━━━━━ EXCERPTED RECORDS ━━━━━
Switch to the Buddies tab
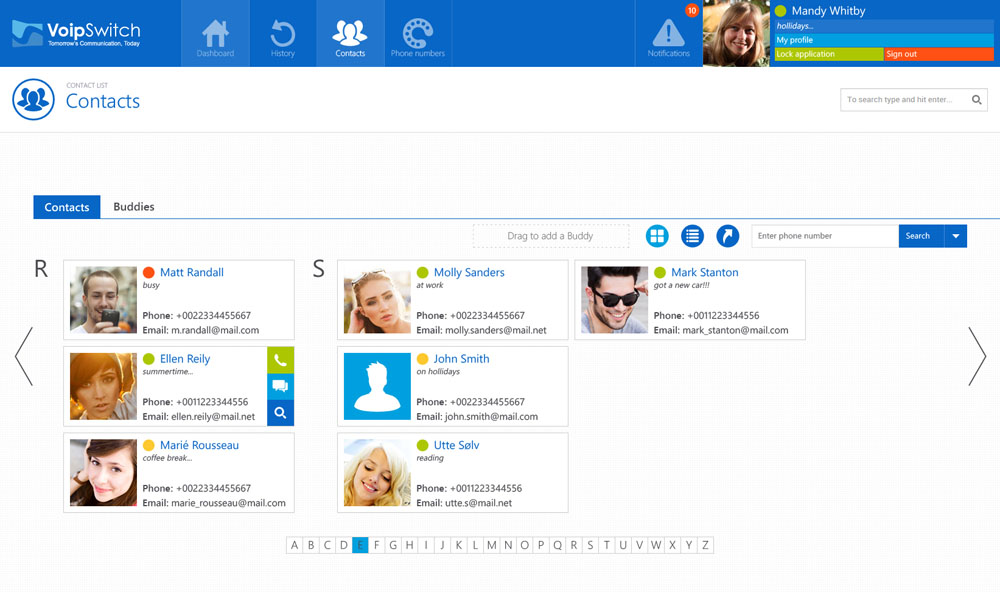 [x=134, y=207]
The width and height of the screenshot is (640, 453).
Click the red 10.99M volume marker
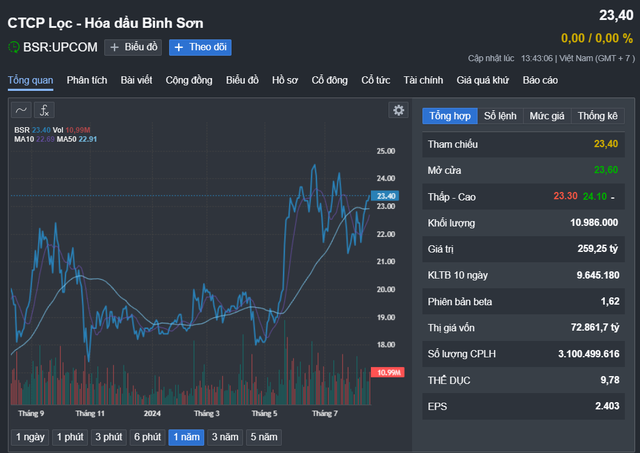pos(385,372)
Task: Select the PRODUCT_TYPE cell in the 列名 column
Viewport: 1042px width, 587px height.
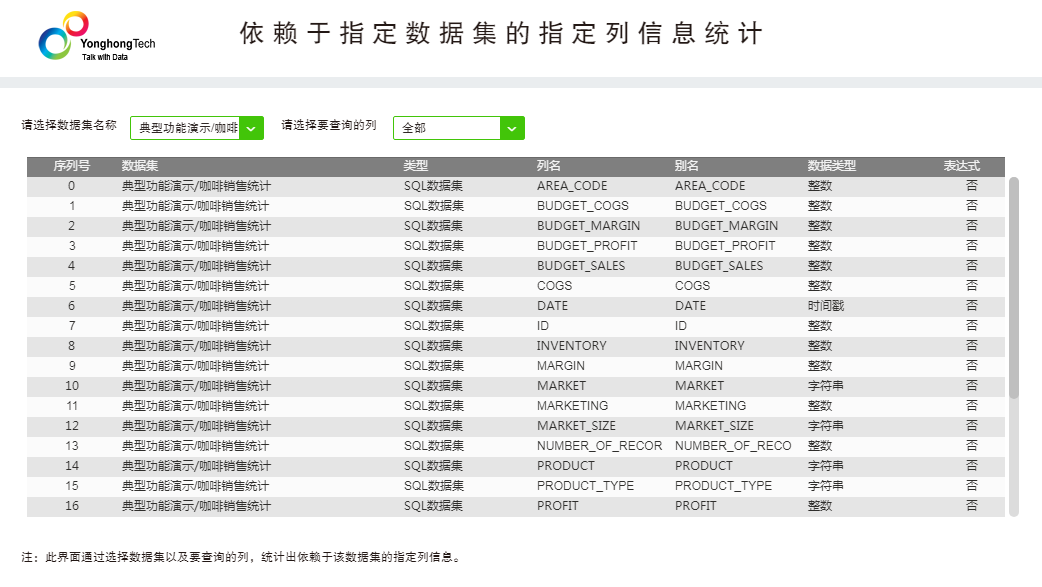Action: click(x=585, y=486)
━━━━━
### WORK REQUEST
Give the lines from the one containing "The width and" through the final line of the material again, exactly and in full, but without pictures.

### EXERCISE SOLUTION
The width and height of the screenshot is (640, 453).
Click the red 10.99M volume marker
pos(385,372)
Task: Select the PRODUCT_TYPE cell in the 列名 column
Viewport: 1042px width, 587px height.
Action: click(x=585, y=486)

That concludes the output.